From a066e14fb1cf815268214fa08c42768c7eee3884 Mon Sep 17 00:00:00 2001
From: Edresson Casanova <edresson1@gmail.com>
Date: Sat, 10 Dec 2022 13:49:57 -0300
Subject: [PATCH] Add parameter for eval metadata file on compute embeddings
 function

---
 TTS/bin/compute_embeddings.py         | 21 ++++++++++++++++-----
 recipes/vctk/yourtts/train_yourtts.py |  8 ++++++--
 2 files changed, 22 insertions(+), 7 deletions(-)

diff --git a/TTS/bin/compute_embeddings.py b/TTS/bin/compute_embeddings.py
index ace6deef..7e0932cc 100644
--- a/TTS/bin/compute_embeddings.py
+++ b/TTS/bin/compute_embeddings.py
@@ -22,6 +22,7 @@ def compute_embeddings(
     dataset_name=None,
     dataset_path=None,
     meta_file_train=None,
+    meta_file_val=None,
     disable_cuda=False,
     no_eval=False,
 ):
@@ -35,7 +36,10 @@ def compute_embeddings(
         c_dataset.formatter = formatter_name
         c_dataset.dataset_name = dataset_name
         c_dataset.path = dataset_path
-        c_dataset.meta_file_train = meta_file_train if meta_file_train else None
+        if meta_file_train is not None:
+            c_dataset.meta_file_train = meta_file_train
+        if meta_file_val is not None:
+            c_dataset.meta_file_val = meta_file_val
         meta_data_train, meta_data_eval = load_tts_samples(c_dataset, eval_split=not no_eval)
 
     if meta_data_eval is None:
@@ -92,7 +96,7 @@ if __name__ == "__main__":
         Example runs:
         python TTS/bin/compute_embeddings.py --model_path speaker_encoder_model.pth --config_path speaker_encoder_config.json  --config_dataset_path dataset_config.json
 
-        python TTS/bin/compute_embeddings.py --model_path speaker_encoder_model.pth --config_path speaker_encoder_config.json  --fomatter vctk --dataset_path /path/to/vctk/dataset --dataset_name my_vctk --metafile /path/to/vctk/metafile.csv
+        python TTS/bin/compute_embeddings.py --model_path speaker_encoder_model.pth --config_path speaker_encoder_config.json  --formatter_name coqui --dataset_path /path/to/vctk/dataset --dataset_name my_vctk --meta_file_train /path/to/vctk/metafile_train.csv --meta_file_val /path/to/vctk/metafile_eval.csv
         """,
         formatter_class=RawTextHelpFormatter,
     )
@@ -139,9 +143,15 @@ if __name__ == "__main__":
         default=None,
     )
     parser.add_argument(
-        "--metafile",
+        "--meta_file_train",
         type=str,
-        help="Path to the meta file.
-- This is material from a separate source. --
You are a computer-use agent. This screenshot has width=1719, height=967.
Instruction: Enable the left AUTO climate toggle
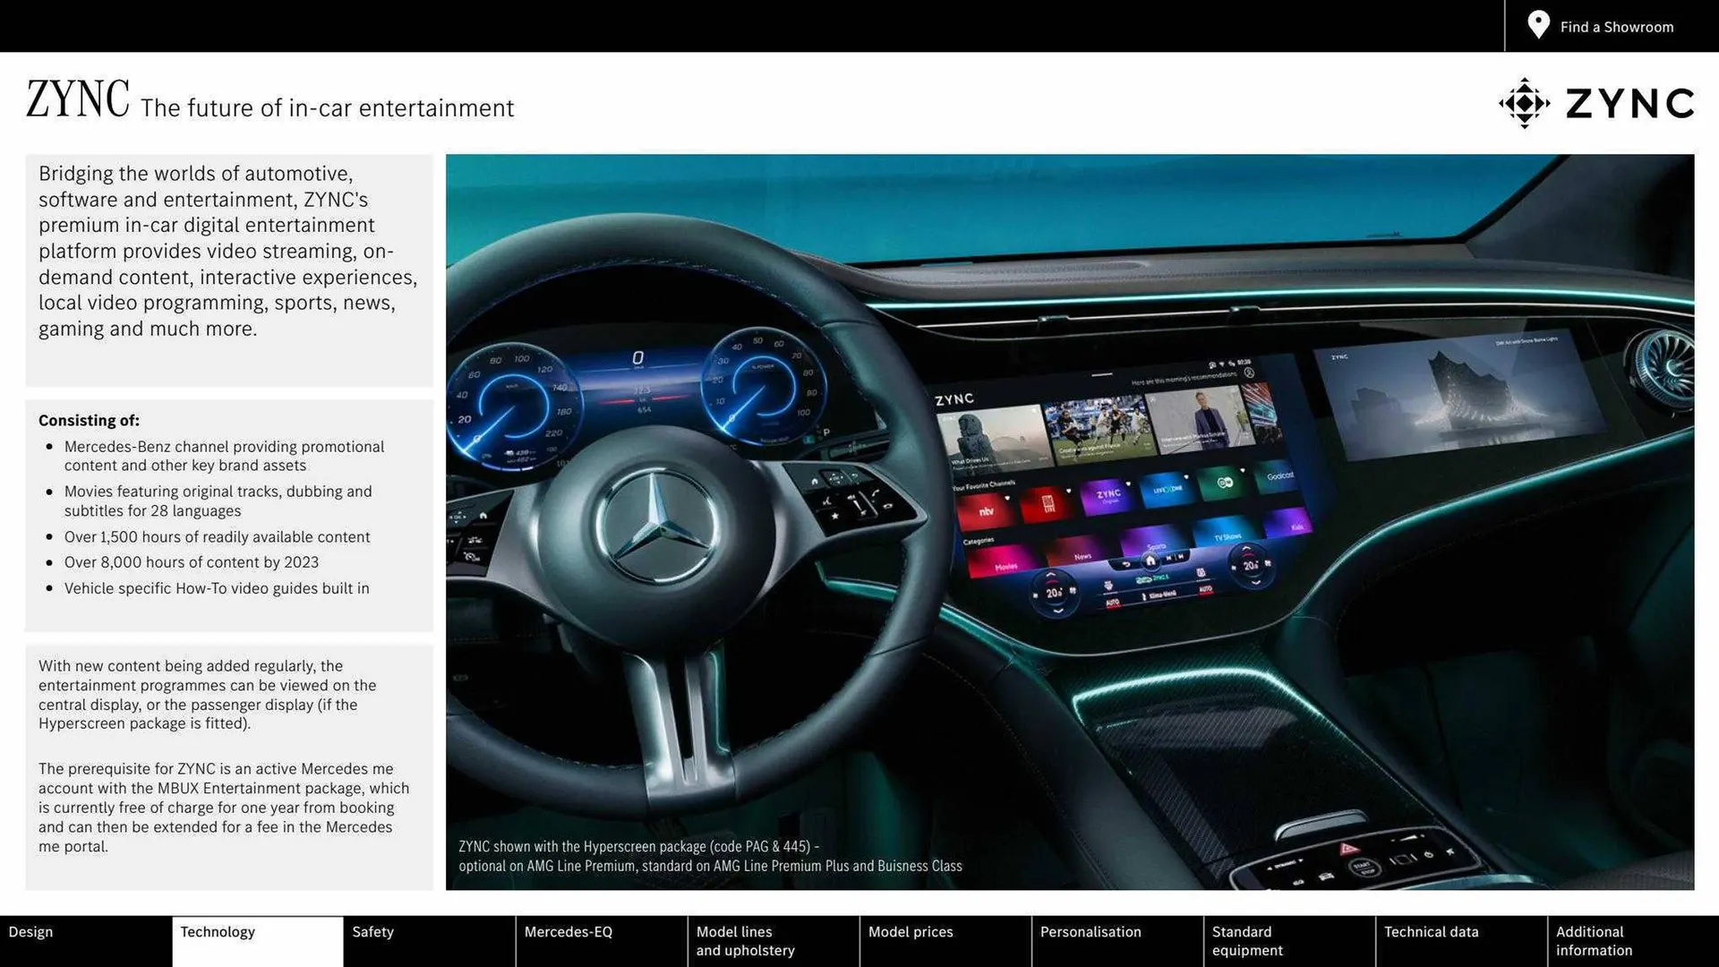click(1113, 602)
If not set, dataset formatter uses the default metafile if it is defined in the formatter. You either need to provide this or `config_dataset_path`",
+        help="Path to the train meta file. If not set, dataset formatter uses the default metafile if it is defined in the formatter. You either need to provide this or `config_dataset_path`",
+        default=None,
+    )
+    parser.add_argument(
+        "--meta_file_val",
+        type=str,
+        help="Path to the evaluation meta file. If not set, dataset formatter uses the default metafile if it is defined in the formatter. You either need to provide this or `config_dataset_path`",
         default=None,
     )
     args = parser.parse_args()
@@ -155,7 +165,8 @@ if __name__ == "__main__":
         formatter_name=args.formatter_name,
         dataset_name=args.dataset_name,
         dataset_path=args.dataset_path,
-        meta_file_train=args.metafile,
+        meta_file_train=args.meta_file_train,
+        meta_file_val=args.meta_file_val,
         disable_cuda=args.disable_cuda,
         no_eval=args.no_eval,
     )
diff --git a/recipes/vctk/yourtts/train_yourtts.py b/recipes/vctk/yourtts/train_yourtts.py
index b226880e..1487a9fc 100644
--- a/recipes/vctk/yourtts/train_yourtts.py
+++ b/recipes/vctk/yourtts/train_yourtts.py
@@ -42,6 +42,9 @@ BATCH_SIZE = 32
 # Note: If you add new datasets, please make sure that the dataset sampling rate and this parameter are matching, otherwise resample your audios
 SAMPLE_RATE = 16000
 
+# Max audio length in seconds to be used in training (every audio bigger than it will be ignored)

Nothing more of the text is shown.